Stored dataset items
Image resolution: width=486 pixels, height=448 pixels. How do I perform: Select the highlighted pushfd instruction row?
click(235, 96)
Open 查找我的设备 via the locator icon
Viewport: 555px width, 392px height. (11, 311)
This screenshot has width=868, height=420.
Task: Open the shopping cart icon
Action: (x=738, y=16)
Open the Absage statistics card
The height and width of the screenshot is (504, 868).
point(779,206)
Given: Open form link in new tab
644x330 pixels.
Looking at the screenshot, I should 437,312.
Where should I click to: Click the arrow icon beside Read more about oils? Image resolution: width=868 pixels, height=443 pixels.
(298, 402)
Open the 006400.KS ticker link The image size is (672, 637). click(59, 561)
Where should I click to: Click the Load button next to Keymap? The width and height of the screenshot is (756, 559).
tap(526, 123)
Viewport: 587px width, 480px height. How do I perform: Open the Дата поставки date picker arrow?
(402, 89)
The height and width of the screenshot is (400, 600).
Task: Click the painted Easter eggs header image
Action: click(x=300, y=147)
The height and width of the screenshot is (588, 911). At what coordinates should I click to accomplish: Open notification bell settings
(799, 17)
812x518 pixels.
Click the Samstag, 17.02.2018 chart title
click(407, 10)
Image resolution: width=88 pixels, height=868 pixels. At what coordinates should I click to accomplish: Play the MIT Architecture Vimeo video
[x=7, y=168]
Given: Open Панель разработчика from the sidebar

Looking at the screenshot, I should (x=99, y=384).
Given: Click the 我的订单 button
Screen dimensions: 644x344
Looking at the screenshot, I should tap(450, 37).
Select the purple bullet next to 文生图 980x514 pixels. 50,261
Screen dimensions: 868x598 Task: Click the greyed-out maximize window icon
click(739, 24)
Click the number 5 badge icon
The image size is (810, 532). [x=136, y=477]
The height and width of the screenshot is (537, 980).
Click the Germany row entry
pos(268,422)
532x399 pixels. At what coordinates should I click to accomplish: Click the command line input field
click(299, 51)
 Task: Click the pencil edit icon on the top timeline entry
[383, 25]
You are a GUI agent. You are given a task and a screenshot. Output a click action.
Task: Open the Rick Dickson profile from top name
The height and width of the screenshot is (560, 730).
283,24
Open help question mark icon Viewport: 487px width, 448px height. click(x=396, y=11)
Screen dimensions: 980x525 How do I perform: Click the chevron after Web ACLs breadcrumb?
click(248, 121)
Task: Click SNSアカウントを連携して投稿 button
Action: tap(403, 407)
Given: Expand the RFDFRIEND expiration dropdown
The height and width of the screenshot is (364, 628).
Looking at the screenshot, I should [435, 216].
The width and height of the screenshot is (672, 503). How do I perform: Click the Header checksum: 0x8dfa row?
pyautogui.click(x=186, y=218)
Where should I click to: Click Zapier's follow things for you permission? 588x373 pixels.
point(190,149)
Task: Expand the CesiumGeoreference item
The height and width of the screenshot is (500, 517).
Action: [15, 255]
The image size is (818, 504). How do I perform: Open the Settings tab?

What you are asked to do
When you reach the line holding "Given: Open form link in new tab" in the records above, begin reproducing exactly, stop after the line holding "Given: Click the 我的订单 button", and output nothing else.

Answer area
Given: Open form link in new tab
644x330 pixels.
Looking at the screenshot, I should 437,312.
Where should I click to: Click the arrow icon beside Read more about oils? Image resolution: width=868 pixels, height=443 pixels.
(298, 402)
Open the 006400.KS ticker link The image size is (672, 637). click(59, 561)
Where should I click to: Click the Load button next to Keymap? The width and height of the screenshot is (756, 559).
tap(526, 123)
Viewport: 587px width, 480px height. How do I perform: Open the Дата поставки date picker arrow?
(402, 89)
The height and width of the screenshot is (400, 600).
Task: Click the painted Easter eggs header image
Action: click(x=300, y=147)
The height and width of the screenshot is (588, 911). At what coordinates should I click to accomplish: Open notification bell settings
(799, 17)
812x518 pixels.
Click the Samstag, 17.02.2018 chart title
click(407, 10)
Image resolution: width=88 pixels, height=868 pixels. At what coordinates should I click to accomplish: Play the MIT Architecture Vimeo video
[x=7, y=168]
Given: Open Панель разработчика from the sidebar

Looking at the screenshot, I should (x=99, y=384).
Given: Click the 我的订单 button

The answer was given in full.